* [What is needed]: Only lines that contain the word "computer" are to be returned from the data below.

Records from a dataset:
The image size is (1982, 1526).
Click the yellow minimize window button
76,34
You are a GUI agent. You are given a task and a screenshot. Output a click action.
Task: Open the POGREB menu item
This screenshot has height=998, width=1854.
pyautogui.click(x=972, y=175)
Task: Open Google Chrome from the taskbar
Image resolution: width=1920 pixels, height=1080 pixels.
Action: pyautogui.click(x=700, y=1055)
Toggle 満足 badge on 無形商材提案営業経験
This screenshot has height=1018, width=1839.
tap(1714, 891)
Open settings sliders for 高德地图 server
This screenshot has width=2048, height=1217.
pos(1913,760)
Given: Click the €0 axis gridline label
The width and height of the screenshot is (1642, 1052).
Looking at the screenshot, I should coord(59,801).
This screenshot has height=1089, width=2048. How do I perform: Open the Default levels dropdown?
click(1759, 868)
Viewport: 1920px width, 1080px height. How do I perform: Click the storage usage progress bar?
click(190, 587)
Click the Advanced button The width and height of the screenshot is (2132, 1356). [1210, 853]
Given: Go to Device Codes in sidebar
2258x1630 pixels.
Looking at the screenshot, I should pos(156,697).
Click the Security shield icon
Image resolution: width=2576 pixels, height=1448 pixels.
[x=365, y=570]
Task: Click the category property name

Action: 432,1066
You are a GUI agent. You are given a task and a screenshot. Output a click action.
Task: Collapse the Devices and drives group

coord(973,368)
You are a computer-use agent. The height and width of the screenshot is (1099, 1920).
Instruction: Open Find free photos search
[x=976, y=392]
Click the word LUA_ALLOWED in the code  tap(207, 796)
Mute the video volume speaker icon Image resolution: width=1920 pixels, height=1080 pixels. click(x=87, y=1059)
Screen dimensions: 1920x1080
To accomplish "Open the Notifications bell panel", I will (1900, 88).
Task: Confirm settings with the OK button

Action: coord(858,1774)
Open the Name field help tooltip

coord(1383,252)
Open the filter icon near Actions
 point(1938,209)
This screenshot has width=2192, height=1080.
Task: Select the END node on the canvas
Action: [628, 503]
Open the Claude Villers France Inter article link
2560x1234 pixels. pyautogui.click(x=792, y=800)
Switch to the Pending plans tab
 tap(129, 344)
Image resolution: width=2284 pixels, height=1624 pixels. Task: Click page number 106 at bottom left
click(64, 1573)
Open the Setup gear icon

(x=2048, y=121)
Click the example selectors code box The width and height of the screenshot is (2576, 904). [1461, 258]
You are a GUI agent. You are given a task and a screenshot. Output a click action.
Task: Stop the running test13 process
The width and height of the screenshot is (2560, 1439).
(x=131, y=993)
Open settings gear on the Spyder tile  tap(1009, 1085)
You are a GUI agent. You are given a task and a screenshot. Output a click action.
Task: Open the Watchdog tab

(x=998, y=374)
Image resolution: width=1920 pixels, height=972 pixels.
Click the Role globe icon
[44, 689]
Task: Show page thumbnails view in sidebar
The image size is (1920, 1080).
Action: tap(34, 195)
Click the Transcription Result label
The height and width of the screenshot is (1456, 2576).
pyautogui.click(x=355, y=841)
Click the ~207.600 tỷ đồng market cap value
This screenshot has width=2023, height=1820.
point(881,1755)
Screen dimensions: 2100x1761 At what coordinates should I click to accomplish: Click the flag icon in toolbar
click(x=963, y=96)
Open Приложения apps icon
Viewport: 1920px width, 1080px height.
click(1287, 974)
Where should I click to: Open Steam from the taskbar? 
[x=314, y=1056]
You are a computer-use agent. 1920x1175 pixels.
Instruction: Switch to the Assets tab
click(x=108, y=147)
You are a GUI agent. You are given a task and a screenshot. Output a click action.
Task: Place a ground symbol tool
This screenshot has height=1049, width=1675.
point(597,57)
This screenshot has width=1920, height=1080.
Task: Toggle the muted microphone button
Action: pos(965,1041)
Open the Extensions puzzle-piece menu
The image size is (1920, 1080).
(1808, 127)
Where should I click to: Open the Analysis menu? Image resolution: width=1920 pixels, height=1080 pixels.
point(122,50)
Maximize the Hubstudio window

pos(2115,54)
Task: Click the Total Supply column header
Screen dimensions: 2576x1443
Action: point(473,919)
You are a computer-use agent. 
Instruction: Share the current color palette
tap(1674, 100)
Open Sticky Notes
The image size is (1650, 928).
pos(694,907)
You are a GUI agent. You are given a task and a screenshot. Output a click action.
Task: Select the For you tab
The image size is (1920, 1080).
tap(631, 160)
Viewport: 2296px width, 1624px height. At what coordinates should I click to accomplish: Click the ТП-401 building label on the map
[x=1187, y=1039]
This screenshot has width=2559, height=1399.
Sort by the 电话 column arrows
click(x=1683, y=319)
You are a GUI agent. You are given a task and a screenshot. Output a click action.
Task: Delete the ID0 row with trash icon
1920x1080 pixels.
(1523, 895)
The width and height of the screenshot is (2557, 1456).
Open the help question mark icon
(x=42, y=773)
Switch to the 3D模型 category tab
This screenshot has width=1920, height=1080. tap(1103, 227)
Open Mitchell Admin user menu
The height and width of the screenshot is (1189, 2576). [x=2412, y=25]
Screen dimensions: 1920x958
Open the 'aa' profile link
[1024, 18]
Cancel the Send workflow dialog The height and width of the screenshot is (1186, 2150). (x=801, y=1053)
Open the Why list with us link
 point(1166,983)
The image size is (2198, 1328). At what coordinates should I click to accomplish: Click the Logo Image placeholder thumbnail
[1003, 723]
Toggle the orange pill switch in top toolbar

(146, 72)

* [Result]:
You are a computer-use agent. The height and width of the screenshot is (1099, 1920).
You are a computer-use agent. 1920x1175 pixels.
You are a computer-use agent. 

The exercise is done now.